Experience with Grapevine: The Growth of Distributed System
Schroeder, Birrell, Needham (1984)
What kind of paper is this?
Experience
- Ethernet/gateways/Altos: 30 usec/proc call; 128 KB mem; 5 MB disk
- 17 Grapevine servers.
- 4400 individuals
- 1500 groups.
- 8500 messages; 35,000 receptions.
Effects of scale
- Want to scale by addition of equally powerful servers.
- Should be able to calculate how many servers you need.
- Server load should not scale with overall size of the system.
- Currently handles target size (30 servers; 10,000 users).
- Per-registry state is about 15 KB; fits comfortably.
- Increased growth might imply 3 level naming hierarchy.
- Certain distribution lists proportional to # users ; makes message
delivery slow; on the brink of overload now.
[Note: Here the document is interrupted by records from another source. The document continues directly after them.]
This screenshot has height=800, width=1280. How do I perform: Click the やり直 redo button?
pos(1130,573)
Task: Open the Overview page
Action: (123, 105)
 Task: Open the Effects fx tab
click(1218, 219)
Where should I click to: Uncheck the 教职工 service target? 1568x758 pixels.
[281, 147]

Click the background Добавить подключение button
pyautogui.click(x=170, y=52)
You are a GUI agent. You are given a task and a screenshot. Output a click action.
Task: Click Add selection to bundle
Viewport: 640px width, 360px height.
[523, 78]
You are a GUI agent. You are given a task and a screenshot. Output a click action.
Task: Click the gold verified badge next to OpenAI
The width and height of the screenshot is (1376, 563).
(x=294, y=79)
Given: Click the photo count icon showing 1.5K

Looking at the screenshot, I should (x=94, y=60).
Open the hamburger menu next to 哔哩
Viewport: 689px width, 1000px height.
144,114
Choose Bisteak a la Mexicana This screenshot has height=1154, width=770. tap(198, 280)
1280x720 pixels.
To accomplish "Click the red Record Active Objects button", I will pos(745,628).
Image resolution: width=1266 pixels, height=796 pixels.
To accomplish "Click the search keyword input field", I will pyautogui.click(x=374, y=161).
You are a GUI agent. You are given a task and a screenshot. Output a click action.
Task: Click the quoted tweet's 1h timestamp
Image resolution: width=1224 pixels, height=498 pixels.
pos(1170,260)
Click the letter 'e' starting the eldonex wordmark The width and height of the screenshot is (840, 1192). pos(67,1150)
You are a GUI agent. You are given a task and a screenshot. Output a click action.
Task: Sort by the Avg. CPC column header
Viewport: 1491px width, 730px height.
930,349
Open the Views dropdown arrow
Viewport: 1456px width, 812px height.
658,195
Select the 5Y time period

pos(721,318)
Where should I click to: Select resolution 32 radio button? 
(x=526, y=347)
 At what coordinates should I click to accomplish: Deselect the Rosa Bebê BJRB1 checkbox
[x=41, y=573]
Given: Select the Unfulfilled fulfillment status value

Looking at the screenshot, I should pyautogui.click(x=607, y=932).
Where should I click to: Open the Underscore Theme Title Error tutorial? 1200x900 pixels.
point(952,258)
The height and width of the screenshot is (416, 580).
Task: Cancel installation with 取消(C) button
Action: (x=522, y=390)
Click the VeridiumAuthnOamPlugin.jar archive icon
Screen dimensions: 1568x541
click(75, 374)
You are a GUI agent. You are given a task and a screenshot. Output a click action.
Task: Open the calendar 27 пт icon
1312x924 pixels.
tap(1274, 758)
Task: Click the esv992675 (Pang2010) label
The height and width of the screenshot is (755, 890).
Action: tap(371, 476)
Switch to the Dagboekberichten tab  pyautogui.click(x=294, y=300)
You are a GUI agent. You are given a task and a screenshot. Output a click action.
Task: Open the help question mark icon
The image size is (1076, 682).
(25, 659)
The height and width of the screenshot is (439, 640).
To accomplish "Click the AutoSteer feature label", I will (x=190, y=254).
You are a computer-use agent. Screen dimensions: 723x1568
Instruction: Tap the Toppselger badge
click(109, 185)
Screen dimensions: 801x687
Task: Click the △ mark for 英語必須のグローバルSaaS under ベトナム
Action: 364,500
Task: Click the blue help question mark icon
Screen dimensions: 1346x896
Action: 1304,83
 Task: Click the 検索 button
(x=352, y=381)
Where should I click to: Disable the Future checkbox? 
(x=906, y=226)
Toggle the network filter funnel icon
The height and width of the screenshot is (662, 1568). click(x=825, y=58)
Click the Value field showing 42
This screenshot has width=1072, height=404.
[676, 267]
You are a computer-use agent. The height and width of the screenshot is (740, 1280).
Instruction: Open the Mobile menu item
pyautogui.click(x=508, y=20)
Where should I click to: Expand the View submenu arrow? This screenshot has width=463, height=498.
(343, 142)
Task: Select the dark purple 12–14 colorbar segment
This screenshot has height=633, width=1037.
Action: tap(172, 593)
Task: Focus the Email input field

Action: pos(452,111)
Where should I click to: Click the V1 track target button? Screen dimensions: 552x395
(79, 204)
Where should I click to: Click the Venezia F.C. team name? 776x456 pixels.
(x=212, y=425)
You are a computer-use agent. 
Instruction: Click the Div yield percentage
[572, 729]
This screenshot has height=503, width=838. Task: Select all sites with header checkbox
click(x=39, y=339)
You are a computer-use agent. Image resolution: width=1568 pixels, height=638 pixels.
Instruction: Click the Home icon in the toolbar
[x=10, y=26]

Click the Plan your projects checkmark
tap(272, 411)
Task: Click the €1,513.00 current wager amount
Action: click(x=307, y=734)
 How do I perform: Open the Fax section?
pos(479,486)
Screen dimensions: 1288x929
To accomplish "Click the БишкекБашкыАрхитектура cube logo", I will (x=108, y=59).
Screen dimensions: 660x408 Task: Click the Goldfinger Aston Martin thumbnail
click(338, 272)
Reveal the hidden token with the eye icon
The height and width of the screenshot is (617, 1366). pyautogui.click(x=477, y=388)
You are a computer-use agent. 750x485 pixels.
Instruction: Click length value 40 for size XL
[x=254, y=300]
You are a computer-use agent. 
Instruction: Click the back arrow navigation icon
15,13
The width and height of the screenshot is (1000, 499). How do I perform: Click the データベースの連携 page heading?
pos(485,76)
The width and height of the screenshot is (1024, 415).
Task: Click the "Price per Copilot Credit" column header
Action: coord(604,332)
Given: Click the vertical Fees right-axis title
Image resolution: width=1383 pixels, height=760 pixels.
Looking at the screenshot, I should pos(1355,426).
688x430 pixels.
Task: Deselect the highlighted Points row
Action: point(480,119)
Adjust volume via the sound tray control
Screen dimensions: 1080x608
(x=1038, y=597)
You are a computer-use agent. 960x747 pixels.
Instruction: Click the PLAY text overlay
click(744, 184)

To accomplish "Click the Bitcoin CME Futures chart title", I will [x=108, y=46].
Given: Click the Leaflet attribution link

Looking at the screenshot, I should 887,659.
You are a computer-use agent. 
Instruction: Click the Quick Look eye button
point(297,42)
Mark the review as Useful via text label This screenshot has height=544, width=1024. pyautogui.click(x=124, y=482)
- Could subdivide groups into registry specific groups so that no
server had to handle more than one registry; bulletin boards offer
another alternative.
- Information overload: number of messages generated grows with
the user population.
- Grapevine uses direct connection - as the internet grows, this
become unwieldy; unreliable links are problematic.
Configuration Decisions
- Since messages are shared on a server, want servers to map to
communication units.
- Currently: avg: 4.7 recipients per message, max: 300, most are 1.
- Knowing when to add servers is easy:
- If link to rest of net is unreliable add server.
- System load gets too heavy. add server/
- Haven't tried it, but consider splitting registry and message
servers
across two machines.
- Assigning secondary inboxes is hard.
- Don't want to overload secondary on failure.
- Still want to get sharing of messages.
- Want to avoid problems with unreliable links.
- Locating registries:
- Registry should be easily accessible to message server
with registry's inbox.
- Distribution lists should be close to the message servers
that accept messages for them.
- Registry data should be robust against links going down.
- Enough replicas to avoid data loss in case of
catastrophic failure.
- Avoid overloading any particular server.
Transparency of Distribution and Replication
- Most of the time, people see single system image.
- Slow propagation occasionally causes problems.
- Create user in one registration server; access from
another.
- Add person to DL, immediately send to DL.
- Detecting unused distribution lists nearly impossible
- Remailing when an inbox gets deleted/moved is a problem; a delete
on empty flag might have been better.
- Messages sometimes get duplicated in inboxes (repeated names on
expanded DLs).
- Things are't always done in the best place (e.g. expansion of
distribution lists).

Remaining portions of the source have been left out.